What'd I experience?

Reading the Playbill before the show, I was a little confused. The characters were: Actress 1, Actress 2, Actress 3, and Lester. Okay, so who is Lester and why is he so much more important than the other characters that he gets a name and they don't? Isn't the show called Hell’s Belles because it was about, well, the belles? 

The first scene was your standard cabaret scene, with your host for the night and an opening musical number. It reminded me of Cabaret a little because of how Lester would incorporate the audience into the show, and the audience members were as much of a character as Actresses 1, 2, and 3. After the number, one of the actresses came back as the unnamed pop star, and the other two became Eleanor Roosevelt and Lady Godiva. I came to love the elements of having so many damned women, because each character and her story was unique. The actress for the unnamed pop star was also Princess Diana (who came to visit from Heaven, to tell us how boring it was up there), Eleanor Roosevelt was also the woman who saved Hitler’s brain (I forgot her name though), and Lady Godiva was also Janis Joplin.
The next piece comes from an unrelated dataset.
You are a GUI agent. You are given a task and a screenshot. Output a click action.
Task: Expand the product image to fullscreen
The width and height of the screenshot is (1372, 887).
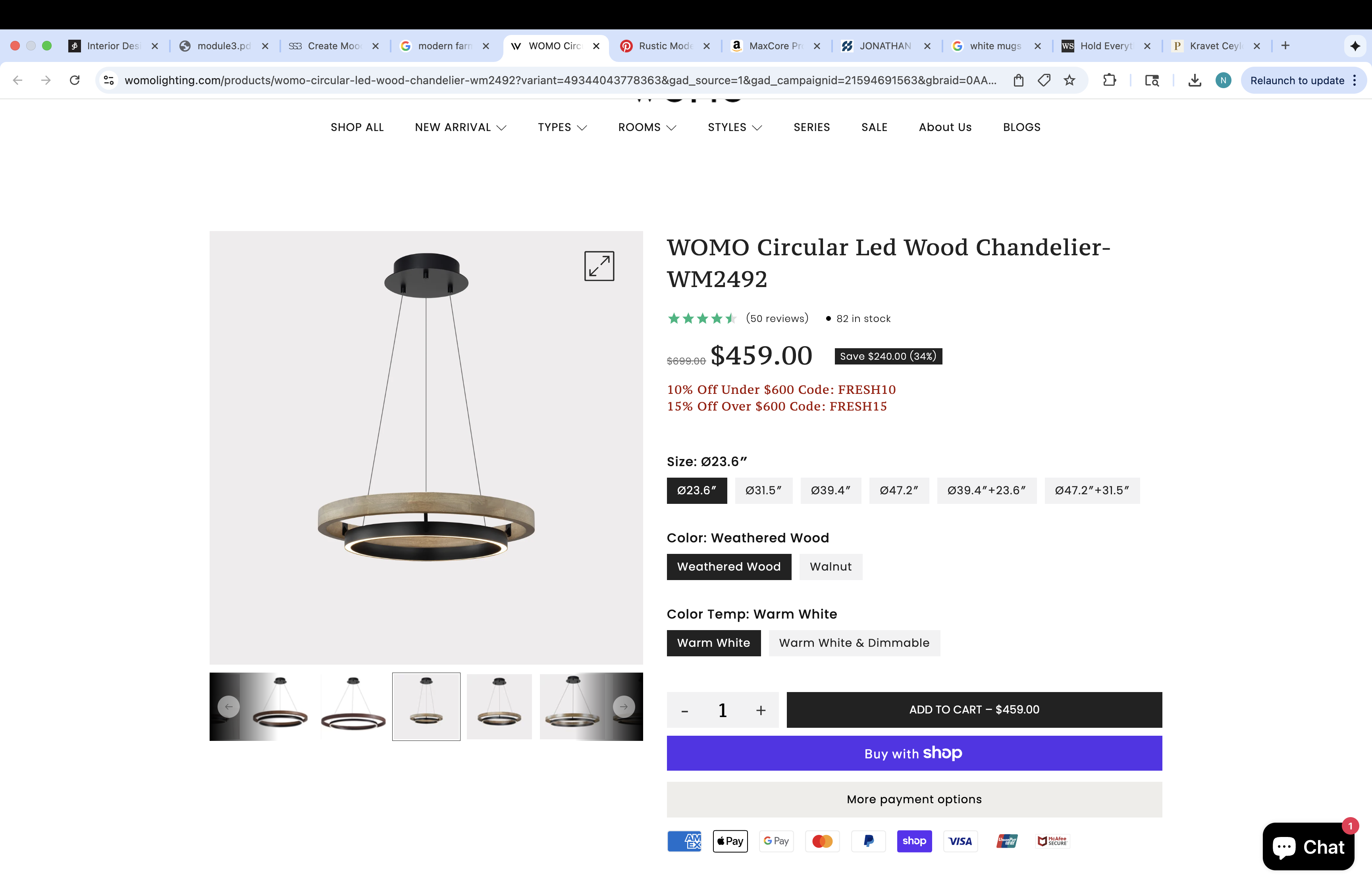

Lester is sort of like the emcee of the club, and he writes the songs for each woman that ends up in Hell to perform. Some of these women were real and others were fictional, or figures from old legends. I didn't know each woman’s story, but the songs they sang have me a clue as to who they were and what they did to end up in Hell. I didn't know all of the figures that performed at the nightclub, and I didn't know why some of the women were in Hell. I can't recall Eleanor Roosevelt doing anything that meant she deserved to be in Hell, unless she was a part of some scandal that I'm blissfully unaware of. I wonder if each actress playing multiple roles is some sort of commentary on how any woman can end up being shunned by society in some way... or maybe they just didn't have the resources to have 20 actresses running on stage. Regardless, the fact that there were so many women in Hell made me think, okay, so pretty much anyone that's a woman ends up in Hell, except for Princess Diana and Judy Garland (who we meet at the end).

I sat there for a while unsure if there was an actual plot -- was it just a show about famous damned women singing? But then, it took a turn and began to focus on the fact that not all the women in hell really belonged there, they just did something unconventional during their lifetime so they were automatically labeled as sinners. The unnamed pop star led a “revolution” of sorts, where she, Lady Godiva and Eleanor Roosevelt protested against the gender bias in damnation. I feel like it mirrored aspects of society because women are shamed for numerous things: wearing makeup, not wearing makeup, nudity, prudity… the list goes on and on. Basically, if you're a girl and did something society thought "wasn't for you," you'd end up in Hell. I'd probably end up right alongside Eleanor and the girls singing about the unconventional wrongdoings I committed while I was alive.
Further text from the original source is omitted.